Even with a nonpunitive system, it takes time for nurses to become comfortable reporting their mistakes, Ross notes. "Previously, if your name was on an occurrence report, you got in all kinds of trouble," she says. "Nurses were afraid if they admitted making a mistake, that they would be fired."
Nurses fill out a form that asks for their name and for witnesses to the incident. "The person filling out the report is not necessarily the person who made the error," Ross points out.
In addition, the ED has just started offering web-based occurrence reporting with the Morrisey Concurrent Care Manager system (manufactured by Boca Raton, FL-based Eclipsys), which can be done anonymously.
"You hear the incident report, but there is always a story that goes along with it that you are not hearing," says Ross. "We need to learn from our mistakes and pass it on so others don’t make the same mistake."
At Spectrum Health System in Grand Rapids, MI, a "Good Catch" program rewards nurses for reporting "near miss" mistakes that didn’t reach the patient, with more than 10,000 "catches" reported to the database.

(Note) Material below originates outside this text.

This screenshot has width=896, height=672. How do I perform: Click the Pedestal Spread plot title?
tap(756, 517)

Brightly colored "Good Catch" cards are available in the break rooms and medication areas so nurses can report near misses and suggest what can be done to make patients safer.

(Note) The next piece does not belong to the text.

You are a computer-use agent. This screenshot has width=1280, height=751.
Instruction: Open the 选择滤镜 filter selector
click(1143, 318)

"We are really encouraging nurses to notice whenever they do things that aren’t mistakes yet," says Deborah Keim, RN, ED nurse manager for Spectrum Health’s Butterworth campus.

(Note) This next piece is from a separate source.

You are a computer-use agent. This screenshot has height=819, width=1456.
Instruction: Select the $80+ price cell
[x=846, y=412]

Nurses reported concerns about medications that are given in more than one dosage, so pharmacy put a notation on these medications to remind nurses to check the dosing strength. For example, the 1 mg vial of hydromorphone says "for ED only."
When nurses report potential problems, their actions can stop an untoward event, says Janice Smolinski, RN, ED nurse manager at Spectrum’s Blodgett campus. "Nurses now pay very close attention to detail, such as noticing whether the correct medication is in the correct drawer," she says.
When nurses report a "catch," their names go in a hat to be drawn for a monthly prize such as lunch or coffee mugs. "They are rewarded for catching something that could keep someone else from making a mistake," says Smolinski.
Share your own mistakes
To encourage reporting, Keim talks openly about her own errors. "We tell our own stories as much as possible," she says. "We have a new grad program where we all go around and tell the worst mistake we’ve ever made."
One of Keim’s own examples involves giving tenfold less than the correct dosage while sedating a patient. When the medication was given, there was no effect and the respiratory therapist caught the error, she recalls. "We were doing it at the bedside, so I probably figured the dose in my head, which is not a good thing to do," Keim says. "No harm was done, but what if the mistake had gone the other way — and the patient had gotten 10 times the dose?"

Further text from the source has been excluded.